After Revlimid became ineffective (which was a long drawn-out process) she switched to Velcade (an intra-venous chemotherapy). She tolerated that for a while but it too became ineffective. It seemed we had run out of options. The doctor was considering trying the Revlimid again. He even suggested we look into a stem cell transplant again - something that we had researched and declined several times over the years. Recently my mom was hospitalized for almost a week with urosepsis and hypotension. It was frightening for all of us how precarious her health was during that hospitalization - especially because she was doing quite well in the weeks preceding the illness.

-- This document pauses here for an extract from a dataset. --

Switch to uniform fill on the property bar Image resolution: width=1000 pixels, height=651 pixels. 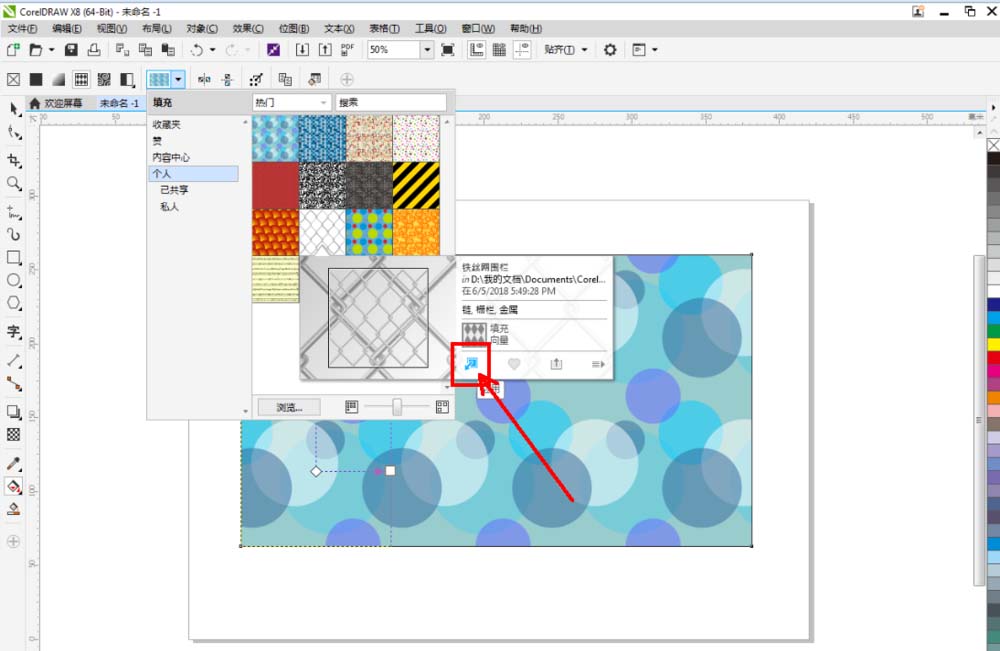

But sadly while we concentrated on other aspects of her health, the cancer was growing unchecked. One week after she was discharged, an MRI revealed two tumors (plasmacytomas) dangerously close to her spinal cord. She was admitted to the hospital a second time for radiation therapy and pain control. It was there that we learned that the growth of these tumors - outside of the bone - was indicative that the cancer was more aggressive. And the doctor advised us to be "cautiously optimisitc" and he told my mom to "get her things in order." These are words no one wants to hear. These are the words we have dreaded for 8 years.

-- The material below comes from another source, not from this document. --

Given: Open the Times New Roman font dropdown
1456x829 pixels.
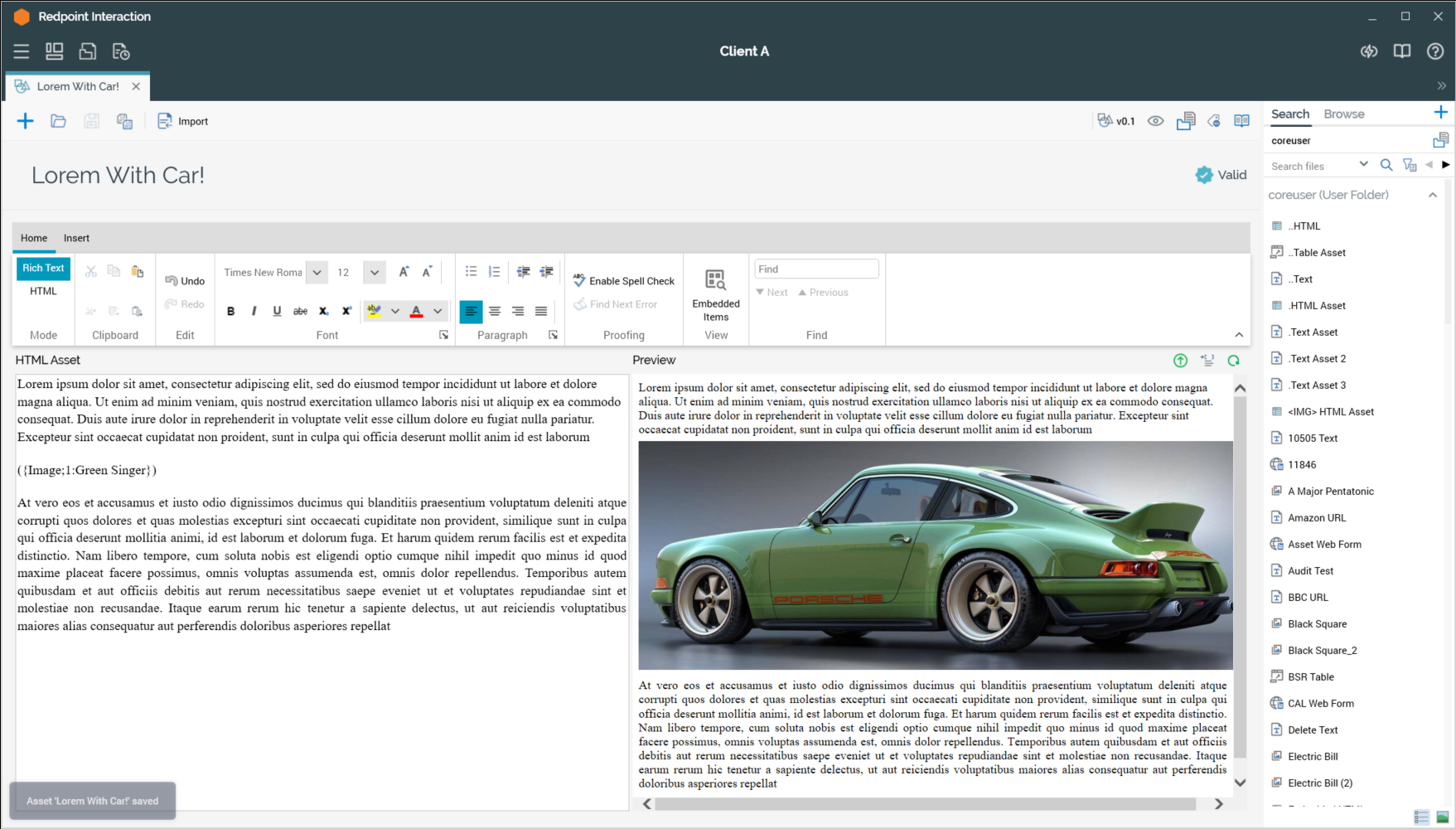Looking at the screenshot, I should coord(317,273).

But she battles on. She will continue receiving radiation therapy and then she will start a new chemotherapy agent that was just approved by the FDA in July! Carfilzomib. We are putting our hopes in this medication. What are we hoping for? Time. That is what my mom keeps saying and that is what we all are feeling. Even though we have had 8 years to prepare for this - it doesn't make it any easier. It is all-consuming. It consumes my thoughts, my actions and my emotions. So much so that sometimes I feel like I can't breathe. But we have hope. We have faith. We believe in miracles and we know that anything can happen. Last week in church we were singing "How Great Thou Art" and I had an overwhelming witness of God's power - His divinity - His greatness. That knowledge does not take away the pain I am feeling or will feel. That pain is a testament to the love that I have for my mother. But I know that someday all of this will be out of our control. It will be in God's hands. And I will have to accept it. But I want so desperately for that "someday" to be far away from now.
My mother, my father, my siblings, my husband and my children and many family members and friends are enduring this trial as acutely as I am. I do not mean to minimize any of their feelings by posting this. Especially my mother and father - who together have borne the weight of this devastating experience with perseverance, patience and courage. I love them.